### Your objective
Below are some entries. Repeat exactly the lines from the one with "The image size is (1024, 681)." through the one with "has height=450, width=1080.", and only those.

### Recorded information
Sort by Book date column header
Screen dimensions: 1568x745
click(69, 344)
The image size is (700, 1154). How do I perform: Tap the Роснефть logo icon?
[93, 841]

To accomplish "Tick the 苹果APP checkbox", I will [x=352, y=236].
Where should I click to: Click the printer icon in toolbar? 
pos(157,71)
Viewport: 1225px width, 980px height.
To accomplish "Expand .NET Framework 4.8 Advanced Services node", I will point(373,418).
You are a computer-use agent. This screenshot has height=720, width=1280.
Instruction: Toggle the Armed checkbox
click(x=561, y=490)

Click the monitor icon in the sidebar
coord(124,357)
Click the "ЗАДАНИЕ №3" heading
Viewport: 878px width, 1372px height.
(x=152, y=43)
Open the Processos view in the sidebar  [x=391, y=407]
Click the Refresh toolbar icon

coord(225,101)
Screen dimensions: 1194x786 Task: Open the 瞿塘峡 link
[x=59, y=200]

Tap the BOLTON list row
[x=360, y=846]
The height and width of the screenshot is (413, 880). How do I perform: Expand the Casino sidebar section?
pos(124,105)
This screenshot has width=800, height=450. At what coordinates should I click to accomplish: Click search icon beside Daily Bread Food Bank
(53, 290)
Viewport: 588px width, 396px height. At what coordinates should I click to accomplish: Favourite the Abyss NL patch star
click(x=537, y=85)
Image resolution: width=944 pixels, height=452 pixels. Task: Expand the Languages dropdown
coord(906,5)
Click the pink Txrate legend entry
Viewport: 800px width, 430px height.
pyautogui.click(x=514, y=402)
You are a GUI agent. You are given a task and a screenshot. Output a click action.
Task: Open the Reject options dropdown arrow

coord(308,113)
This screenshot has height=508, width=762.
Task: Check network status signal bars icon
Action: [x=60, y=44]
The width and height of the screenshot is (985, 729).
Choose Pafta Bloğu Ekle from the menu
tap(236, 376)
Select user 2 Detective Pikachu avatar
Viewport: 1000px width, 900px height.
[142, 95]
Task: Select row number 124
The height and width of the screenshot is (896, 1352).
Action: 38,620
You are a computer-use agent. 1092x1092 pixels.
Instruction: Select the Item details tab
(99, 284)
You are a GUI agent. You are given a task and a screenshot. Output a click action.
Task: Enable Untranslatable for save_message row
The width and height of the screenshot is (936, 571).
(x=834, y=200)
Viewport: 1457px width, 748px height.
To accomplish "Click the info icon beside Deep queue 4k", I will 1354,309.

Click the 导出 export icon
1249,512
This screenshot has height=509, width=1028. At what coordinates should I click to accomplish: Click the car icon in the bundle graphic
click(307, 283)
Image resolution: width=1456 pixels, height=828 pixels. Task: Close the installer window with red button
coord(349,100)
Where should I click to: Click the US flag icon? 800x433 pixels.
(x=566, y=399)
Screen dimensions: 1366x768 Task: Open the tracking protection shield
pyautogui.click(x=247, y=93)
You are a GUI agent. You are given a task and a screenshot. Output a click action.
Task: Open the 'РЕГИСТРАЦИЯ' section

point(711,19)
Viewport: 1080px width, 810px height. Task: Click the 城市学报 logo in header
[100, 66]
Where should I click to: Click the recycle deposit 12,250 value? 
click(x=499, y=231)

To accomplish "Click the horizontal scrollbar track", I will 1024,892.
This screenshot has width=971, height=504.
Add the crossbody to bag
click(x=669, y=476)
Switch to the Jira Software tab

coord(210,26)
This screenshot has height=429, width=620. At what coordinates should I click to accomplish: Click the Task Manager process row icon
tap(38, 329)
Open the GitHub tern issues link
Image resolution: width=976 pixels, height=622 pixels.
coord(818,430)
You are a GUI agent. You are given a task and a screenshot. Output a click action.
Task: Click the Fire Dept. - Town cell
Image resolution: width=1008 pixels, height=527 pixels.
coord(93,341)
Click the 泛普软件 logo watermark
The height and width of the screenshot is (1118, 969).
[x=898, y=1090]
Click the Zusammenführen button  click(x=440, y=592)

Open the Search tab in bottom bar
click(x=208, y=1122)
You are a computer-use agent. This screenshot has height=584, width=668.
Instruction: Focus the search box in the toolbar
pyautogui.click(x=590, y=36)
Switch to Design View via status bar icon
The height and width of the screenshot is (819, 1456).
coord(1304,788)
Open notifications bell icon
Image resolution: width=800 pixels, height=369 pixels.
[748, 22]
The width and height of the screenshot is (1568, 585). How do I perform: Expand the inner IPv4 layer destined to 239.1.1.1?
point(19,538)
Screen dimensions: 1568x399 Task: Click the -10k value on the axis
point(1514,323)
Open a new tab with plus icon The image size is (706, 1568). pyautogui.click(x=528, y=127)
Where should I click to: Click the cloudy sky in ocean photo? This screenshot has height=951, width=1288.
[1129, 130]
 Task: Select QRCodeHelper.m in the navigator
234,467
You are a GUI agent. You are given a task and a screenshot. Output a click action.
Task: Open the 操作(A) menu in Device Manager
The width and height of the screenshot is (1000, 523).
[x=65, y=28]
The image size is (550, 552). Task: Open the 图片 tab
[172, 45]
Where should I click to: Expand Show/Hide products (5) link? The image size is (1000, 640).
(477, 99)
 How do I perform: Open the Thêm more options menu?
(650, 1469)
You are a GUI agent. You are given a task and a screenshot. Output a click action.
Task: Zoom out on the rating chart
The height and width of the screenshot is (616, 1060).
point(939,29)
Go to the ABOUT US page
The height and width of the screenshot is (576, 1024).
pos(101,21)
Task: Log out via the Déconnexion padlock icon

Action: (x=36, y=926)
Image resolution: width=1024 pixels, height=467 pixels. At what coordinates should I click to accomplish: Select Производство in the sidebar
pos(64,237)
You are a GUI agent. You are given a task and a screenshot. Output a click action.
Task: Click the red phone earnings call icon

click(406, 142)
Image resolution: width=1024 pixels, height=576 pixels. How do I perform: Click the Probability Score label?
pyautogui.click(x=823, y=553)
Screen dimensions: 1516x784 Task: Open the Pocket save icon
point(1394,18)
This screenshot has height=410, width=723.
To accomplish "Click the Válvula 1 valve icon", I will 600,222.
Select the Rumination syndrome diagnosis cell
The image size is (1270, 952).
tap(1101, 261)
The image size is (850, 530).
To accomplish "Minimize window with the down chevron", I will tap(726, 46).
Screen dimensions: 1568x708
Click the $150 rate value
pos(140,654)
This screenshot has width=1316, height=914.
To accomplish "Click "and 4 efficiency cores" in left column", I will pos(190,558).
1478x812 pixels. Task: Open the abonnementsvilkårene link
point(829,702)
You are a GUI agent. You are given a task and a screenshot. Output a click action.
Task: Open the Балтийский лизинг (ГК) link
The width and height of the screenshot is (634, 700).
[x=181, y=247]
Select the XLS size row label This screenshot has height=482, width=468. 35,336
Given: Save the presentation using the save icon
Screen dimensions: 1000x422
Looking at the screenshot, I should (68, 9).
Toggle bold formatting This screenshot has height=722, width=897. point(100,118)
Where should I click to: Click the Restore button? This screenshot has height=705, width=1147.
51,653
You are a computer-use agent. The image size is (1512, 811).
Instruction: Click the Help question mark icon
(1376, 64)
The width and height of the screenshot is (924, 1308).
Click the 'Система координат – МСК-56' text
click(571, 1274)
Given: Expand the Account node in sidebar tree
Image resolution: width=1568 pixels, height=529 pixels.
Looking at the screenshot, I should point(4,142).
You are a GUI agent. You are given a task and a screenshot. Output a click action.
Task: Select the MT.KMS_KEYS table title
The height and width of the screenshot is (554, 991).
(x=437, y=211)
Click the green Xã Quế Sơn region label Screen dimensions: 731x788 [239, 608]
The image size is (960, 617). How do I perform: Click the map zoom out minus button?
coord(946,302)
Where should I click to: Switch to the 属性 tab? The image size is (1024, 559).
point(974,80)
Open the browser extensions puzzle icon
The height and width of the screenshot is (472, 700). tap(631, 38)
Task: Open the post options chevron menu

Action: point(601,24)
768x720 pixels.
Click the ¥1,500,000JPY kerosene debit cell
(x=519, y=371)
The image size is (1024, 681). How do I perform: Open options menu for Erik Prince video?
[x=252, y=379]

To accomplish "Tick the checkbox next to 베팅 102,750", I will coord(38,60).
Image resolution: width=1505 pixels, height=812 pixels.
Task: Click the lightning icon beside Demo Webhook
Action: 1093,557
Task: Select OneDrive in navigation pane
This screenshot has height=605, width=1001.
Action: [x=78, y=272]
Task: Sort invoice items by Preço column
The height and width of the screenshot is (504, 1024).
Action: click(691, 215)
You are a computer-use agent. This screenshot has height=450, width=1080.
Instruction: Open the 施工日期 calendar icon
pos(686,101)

### Output of the task
The image size is (1024, 681). How do I perform: Open options menu for Erik Prince video?
[x=252, y=379]

To accomplish "Tick the checkbox next to 베팅 102,750", I will coord(38,60).
Image resolution: width=1505 pixels, height=812 pixels.
Task: Click the lightning icon beside Demo Webhook
Action: 1093,557
Task: Select OneDrive in navigation pane
This screenshot has height=605, width=1001.
Action: [x=78, y=272]
Task: Sort invoice items by Preço column
The height and width of the screenshot is (504, 1024).
Action: click(691, 215)
You are a computer-use agent. This screenshot has height=450, width=1080.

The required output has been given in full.